Because of my reading habits, it was always very important for me to have quiet surroundings when I was working my way through books, articles, essays, and so forth. I was particularly deliberate when reading poetry, because I felt then, and still feel to this day, that to fully appreciate a good poem, one needs to go over it again and again to ruminate and savor not only its meaning, but also its sounds and rhythms. That is the approach I use in my Chinese Poetry and Prose class, which I offer every third year, and whose current iteration began today. We spend more than two weeks on a single poem by the Tang poet, Wang Wei, called "Deer Park / Enclosure", which consists of twenty syllables. I may ask my students to keep a journal of their growing awareness of what the poem is actually telling us (in my forty years of teaching, I've never asked students to keep a journal about anything, but it might be worth doing in this class).


I was already an avid reader, but I read more that ever on my Kindle. One has access to an almost limitless number of free digital books and can carry that library around in one's back pocket. Furthermore, unlike a tablet computer, it's device designed primarily for reading and is difficult to use for other purposes (playing videogames, browsing the web, reading emails etc.) so digital distraction is not really an issue.


I suspect the divide between digital reading and print reading is far less profound than the divide between reading and the reliance on memory, which was so memorably discussed in Plato's Phaedrus.


Back in secondary school, my Swedish teacher told us that it was important to read rapidly because it, allegedly, improved comprehension as well as saved time. I don't think she ever specified how rapidly you were supposed to read, and I certainly didn't come away with any strong impression whether she thought I read fast enough.


Regarding changes in reading in digital age, I certainly read less books now than in the pre-iPad age, but that may be more to do with now having a job and a wife than any digital distractions. Switching from exclusively paper books to doing much of my reading on an e-ink e-reader has probably reduced the decline, since it's easier to bring along than most physical books.


After carefully reading the quoted article three more times, my understanding of the text is that "about 6000 years ago, our ancestors already had some circuitry in their brains that gave them the ability to count, among other things, and that, over time, this developed into the circuits that allowed the later development of literacy".


Wolf later seems to explain that this circuitry, already available in the human brain , becomes more powerful in individuals who regularly read in a studious and critical manner, and that a change in habit to more brief and more superficial manner of reading reduces the development of this circuitry. It seems to be like a muscle, that gets stronger as it is exercised more.
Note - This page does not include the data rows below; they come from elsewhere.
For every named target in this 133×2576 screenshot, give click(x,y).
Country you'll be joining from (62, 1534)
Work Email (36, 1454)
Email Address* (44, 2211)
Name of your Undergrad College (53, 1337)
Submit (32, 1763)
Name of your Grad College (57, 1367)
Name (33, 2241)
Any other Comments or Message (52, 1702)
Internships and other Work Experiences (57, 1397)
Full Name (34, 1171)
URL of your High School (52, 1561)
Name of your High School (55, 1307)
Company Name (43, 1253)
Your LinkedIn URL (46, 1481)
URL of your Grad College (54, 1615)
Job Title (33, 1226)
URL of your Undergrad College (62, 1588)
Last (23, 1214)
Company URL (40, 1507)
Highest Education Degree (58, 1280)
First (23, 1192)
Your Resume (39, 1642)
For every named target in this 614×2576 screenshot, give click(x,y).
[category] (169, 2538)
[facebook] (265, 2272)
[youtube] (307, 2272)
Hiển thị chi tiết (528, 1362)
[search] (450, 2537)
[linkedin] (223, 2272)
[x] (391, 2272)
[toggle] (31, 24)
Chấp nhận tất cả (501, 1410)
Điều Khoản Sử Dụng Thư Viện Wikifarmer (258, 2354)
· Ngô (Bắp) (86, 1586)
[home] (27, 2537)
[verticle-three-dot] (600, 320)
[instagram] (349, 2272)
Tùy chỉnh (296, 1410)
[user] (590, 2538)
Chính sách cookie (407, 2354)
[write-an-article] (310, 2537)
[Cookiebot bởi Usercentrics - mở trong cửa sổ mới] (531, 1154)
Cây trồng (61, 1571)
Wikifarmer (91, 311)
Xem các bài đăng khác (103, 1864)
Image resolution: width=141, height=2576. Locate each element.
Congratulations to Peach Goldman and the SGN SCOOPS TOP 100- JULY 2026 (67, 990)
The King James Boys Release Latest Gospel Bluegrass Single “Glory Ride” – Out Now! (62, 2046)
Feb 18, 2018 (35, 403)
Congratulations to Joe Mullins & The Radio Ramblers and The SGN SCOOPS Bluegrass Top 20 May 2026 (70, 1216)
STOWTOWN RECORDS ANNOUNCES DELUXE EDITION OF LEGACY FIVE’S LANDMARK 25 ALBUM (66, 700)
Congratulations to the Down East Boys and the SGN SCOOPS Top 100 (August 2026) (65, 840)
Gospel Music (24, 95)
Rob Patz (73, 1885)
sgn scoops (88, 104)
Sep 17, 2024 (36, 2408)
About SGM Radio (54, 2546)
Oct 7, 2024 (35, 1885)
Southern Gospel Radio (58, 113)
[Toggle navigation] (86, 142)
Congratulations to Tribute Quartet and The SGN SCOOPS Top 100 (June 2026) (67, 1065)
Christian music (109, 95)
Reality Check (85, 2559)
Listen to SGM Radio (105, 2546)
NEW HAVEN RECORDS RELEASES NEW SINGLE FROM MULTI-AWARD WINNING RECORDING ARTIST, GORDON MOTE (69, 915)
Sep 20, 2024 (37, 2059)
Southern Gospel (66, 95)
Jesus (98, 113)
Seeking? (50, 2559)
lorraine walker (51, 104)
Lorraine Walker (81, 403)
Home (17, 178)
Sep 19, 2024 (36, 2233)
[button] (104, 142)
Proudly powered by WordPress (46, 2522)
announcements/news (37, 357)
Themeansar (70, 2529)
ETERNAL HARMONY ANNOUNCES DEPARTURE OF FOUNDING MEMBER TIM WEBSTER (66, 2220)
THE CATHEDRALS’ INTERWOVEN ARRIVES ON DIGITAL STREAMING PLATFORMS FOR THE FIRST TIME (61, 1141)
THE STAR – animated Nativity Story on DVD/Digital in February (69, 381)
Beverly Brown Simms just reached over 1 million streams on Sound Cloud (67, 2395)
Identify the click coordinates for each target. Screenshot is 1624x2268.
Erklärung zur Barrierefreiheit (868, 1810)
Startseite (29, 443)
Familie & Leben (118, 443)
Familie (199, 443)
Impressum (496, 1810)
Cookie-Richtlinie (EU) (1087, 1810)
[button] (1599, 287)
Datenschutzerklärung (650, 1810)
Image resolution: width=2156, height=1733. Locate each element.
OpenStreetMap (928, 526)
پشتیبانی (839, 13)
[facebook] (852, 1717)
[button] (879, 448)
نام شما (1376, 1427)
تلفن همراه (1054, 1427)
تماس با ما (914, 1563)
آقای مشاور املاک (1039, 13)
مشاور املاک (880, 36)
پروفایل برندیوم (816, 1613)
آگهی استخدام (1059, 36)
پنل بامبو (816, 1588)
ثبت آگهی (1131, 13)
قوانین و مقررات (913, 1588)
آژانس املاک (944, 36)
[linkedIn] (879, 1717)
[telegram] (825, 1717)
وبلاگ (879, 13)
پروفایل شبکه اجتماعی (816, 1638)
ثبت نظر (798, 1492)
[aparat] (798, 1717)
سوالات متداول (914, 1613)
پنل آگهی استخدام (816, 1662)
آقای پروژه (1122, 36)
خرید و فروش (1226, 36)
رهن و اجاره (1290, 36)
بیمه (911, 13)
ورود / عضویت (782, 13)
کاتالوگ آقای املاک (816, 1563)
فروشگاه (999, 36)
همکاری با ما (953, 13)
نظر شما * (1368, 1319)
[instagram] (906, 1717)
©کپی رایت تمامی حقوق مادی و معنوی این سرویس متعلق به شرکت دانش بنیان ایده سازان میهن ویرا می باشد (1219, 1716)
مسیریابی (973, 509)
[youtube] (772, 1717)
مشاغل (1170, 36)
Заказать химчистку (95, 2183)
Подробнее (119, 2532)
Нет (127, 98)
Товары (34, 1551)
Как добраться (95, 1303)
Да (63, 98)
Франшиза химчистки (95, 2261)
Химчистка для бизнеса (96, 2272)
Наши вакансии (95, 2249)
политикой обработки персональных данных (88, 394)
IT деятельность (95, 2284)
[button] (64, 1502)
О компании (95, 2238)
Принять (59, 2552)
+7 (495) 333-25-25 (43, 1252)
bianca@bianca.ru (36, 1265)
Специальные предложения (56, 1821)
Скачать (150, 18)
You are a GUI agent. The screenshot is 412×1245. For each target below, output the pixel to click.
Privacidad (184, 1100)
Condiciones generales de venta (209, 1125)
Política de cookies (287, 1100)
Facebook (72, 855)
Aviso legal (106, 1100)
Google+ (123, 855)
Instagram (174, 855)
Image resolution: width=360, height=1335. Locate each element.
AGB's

I did my university study by distance learning, and have read so many journal articles on tablets, phones and laptops that when I now have to read anything similar on paper, I find myself trying to scroll up when I reach the bottom of the page.

When I have to read academic literature on paper, I don't notice any difficulty in concentrating, possibly just because for me digital media are now strongly associated with academic study reading. I would be interested to know if this is common to distance learners in the digital age. I do, when reading articles on paper, very much miss conveniences such as font size ajustability, multimedia annotation and, most of all, the search function.

On the other hand, while reading for study (digital or paper), I have always taken notes longhand, in a smart black notebook. So I guess a new kind of literacy augments, rather than replaces, the existing practice.


To what extent does the specific technology impact the reading experience, I wonder? The Kindle, when it was launched, made a big thing out of its e ink (not the exact name) which was supposed to be better for comfortable reading of long form prose than any other screen. Is there a difference in the brains of Kindle readers vs iPad users?


Homer was illiterate and so were the ancient India epic poets. Even Panini, the world's first grammarian, did not rely on writing to transmit his extremely concise and extraordinarily precise rules. Indeed, although Indians were aware of writing from the west during the first millennium BC, they rejected it as a technology that they felt would diminish people's ability to store information and literature in their own mind. I suspect that this deeply grounded respect for memorization skills has something to do with the fact that youths of Indian descent are so highly successful in the spelling bees in America, an uncanny phenomenon that we've addressed many times on Language Log.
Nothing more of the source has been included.